J’aurais dû écouter Kalian, le seul de mes illustres éclaireurs à avoir vu la lumière dans ce noir délavé. Ca commence très bien, une sorte huis clos de nuit dans le salon de la belle hacienda avec une femme retenue prisonnière par son mari possessif, on voit juste pointer certains éléments un peu grossiers, n’en tenons pas rigueur. Cruelle erreur car le film va se mettre tout à coup à vouloir faire prendre des vessies pour des lanternes à son spectateur et enchaîne avec la plus grande désinvolture les situations les plus ridicules et les plus invraisemblables jusqu’à devenir malgré lui une parodie de film noir.
Je ne vais pas trop m’attarder sur ce procès minable, ce nouveau départ qui pue l’artificiel à trente pieds, ces personnages qui se délitent au fur et à mesure du film et cette fin ridicule.
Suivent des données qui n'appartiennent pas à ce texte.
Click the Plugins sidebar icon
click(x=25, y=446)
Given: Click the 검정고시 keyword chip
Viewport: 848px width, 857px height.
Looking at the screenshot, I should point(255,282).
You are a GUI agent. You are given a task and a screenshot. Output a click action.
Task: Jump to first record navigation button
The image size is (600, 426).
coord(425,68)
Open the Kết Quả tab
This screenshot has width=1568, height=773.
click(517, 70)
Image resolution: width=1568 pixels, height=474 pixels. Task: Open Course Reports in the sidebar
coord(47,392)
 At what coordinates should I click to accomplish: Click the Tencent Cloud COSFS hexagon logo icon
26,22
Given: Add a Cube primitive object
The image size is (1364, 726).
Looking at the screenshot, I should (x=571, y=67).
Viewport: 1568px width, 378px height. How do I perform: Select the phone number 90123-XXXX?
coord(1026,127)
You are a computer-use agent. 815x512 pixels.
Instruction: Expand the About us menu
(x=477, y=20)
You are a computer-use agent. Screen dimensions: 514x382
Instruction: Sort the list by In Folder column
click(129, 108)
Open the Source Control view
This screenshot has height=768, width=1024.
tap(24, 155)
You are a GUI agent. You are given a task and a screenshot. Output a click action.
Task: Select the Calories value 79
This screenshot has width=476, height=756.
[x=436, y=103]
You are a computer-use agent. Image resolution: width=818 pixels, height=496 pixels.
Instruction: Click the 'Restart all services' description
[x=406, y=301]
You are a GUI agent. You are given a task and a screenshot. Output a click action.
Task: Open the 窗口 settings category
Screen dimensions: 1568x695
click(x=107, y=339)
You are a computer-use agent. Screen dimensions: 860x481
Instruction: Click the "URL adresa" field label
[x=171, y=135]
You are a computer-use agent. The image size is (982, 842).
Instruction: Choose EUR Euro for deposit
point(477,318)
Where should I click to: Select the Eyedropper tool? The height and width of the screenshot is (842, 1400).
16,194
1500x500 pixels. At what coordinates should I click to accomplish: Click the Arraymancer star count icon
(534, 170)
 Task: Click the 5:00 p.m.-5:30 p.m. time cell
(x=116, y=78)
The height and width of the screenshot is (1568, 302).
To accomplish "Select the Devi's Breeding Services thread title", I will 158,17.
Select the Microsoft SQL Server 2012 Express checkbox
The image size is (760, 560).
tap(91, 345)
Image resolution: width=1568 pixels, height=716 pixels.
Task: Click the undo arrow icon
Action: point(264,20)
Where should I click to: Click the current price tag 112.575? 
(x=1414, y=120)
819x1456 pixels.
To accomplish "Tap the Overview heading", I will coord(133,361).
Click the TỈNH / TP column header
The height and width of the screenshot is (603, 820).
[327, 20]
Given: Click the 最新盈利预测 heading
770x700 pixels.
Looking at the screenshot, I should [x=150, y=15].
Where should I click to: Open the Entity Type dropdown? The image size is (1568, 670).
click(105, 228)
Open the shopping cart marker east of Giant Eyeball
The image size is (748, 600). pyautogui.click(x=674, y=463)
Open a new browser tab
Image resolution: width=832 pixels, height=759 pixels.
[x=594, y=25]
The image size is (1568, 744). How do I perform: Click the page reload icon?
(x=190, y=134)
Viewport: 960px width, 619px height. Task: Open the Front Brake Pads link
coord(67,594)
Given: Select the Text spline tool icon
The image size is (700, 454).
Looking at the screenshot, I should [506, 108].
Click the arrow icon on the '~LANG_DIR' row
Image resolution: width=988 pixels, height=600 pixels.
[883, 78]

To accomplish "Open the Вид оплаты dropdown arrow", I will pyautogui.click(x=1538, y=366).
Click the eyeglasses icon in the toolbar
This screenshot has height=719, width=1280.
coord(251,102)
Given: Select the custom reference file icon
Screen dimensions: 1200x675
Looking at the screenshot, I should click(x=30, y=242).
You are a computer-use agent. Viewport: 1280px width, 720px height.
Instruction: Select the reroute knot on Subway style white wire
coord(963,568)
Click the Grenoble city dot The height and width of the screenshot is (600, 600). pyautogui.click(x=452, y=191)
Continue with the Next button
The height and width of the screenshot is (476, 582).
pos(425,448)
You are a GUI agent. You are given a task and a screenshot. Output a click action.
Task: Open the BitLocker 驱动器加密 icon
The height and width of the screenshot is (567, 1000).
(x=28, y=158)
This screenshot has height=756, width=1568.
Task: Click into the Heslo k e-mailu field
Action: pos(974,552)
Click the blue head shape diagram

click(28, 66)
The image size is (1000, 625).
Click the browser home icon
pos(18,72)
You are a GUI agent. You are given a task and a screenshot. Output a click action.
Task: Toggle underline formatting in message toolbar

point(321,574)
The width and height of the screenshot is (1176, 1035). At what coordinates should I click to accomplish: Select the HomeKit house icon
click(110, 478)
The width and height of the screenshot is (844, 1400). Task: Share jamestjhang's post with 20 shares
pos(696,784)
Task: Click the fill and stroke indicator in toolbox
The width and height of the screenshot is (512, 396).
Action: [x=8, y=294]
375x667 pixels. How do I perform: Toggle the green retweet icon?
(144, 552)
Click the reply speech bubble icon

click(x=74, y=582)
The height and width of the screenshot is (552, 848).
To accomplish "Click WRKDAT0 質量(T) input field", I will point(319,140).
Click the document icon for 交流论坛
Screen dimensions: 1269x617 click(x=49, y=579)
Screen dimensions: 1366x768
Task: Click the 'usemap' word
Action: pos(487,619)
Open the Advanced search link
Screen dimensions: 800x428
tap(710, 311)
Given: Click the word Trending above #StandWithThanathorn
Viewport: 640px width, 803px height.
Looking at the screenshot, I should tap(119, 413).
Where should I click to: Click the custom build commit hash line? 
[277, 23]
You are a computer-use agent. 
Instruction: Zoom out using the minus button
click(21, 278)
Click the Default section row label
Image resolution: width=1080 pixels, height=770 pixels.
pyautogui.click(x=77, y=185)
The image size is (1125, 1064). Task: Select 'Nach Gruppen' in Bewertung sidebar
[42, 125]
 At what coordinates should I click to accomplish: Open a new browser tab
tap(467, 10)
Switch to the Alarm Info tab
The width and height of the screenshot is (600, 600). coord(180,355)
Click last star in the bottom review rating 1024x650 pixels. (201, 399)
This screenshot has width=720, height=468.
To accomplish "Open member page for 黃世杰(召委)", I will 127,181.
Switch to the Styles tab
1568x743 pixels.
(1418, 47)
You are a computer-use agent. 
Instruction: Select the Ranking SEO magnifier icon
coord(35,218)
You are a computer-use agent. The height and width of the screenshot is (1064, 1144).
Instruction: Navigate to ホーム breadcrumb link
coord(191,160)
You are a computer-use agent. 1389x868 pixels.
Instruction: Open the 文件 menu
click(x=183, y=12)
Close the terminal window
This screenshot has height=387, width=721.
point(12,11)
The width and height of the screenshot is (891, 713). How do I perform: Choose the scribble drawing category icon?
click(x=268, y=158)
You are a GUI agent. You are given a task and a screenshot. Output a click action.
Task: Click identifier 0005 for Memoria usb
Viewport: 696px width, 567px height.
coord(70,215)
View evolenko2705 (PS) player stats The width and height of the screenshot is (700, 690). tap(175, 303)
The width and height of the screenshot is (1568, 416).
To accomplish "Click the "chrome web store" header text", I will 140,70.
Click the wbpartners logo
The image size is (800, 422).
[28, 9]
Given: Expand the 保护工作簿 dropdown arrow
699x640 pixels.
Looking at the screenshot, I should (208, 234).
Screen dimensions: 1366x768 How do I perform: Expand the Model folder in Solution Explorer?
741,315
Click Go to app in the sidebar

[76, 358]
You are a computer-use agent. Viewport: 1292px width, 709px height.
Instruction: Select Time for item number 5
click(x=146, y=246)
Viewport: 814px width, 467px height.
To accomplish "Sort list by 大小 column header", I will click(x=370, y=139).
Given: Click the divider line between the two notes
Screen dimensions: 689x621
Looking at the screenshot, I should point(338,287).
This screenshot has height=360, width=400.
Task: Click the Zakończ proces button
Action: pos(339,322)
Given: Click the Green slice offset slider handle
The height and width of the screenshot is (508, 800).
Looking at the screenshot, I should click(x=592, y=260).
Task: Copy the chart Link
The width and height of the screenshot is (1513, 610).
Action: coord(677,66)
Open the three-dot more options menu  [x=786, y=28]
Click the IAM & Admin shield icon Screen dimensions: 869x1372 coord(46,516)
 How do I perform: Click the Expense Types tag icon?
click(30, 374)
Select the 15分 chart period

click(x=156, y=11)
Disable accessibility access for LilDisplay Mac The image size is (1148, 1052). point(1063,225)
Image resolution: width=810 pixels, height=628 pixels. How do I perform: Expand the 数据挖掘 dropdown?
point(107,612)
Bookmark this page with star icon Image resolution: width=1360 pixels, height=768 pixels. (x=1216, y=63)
Pour un film qui cherche quelques échos dans Assurance sur la mort qui avait magnifiquement illustré la pourriture, le « rotten », on est bien loin du compte. Si je ne supporte pas qu’on me prenne pour quantité négligeable sur un film de 2012, je ne vois pas pourquoi je ferais exception pour un film des années 50.
Petites consolations, Van Heflin est très bon les 30 premières minutes et Robert Aldrich est assistant réalisateur sur ce film.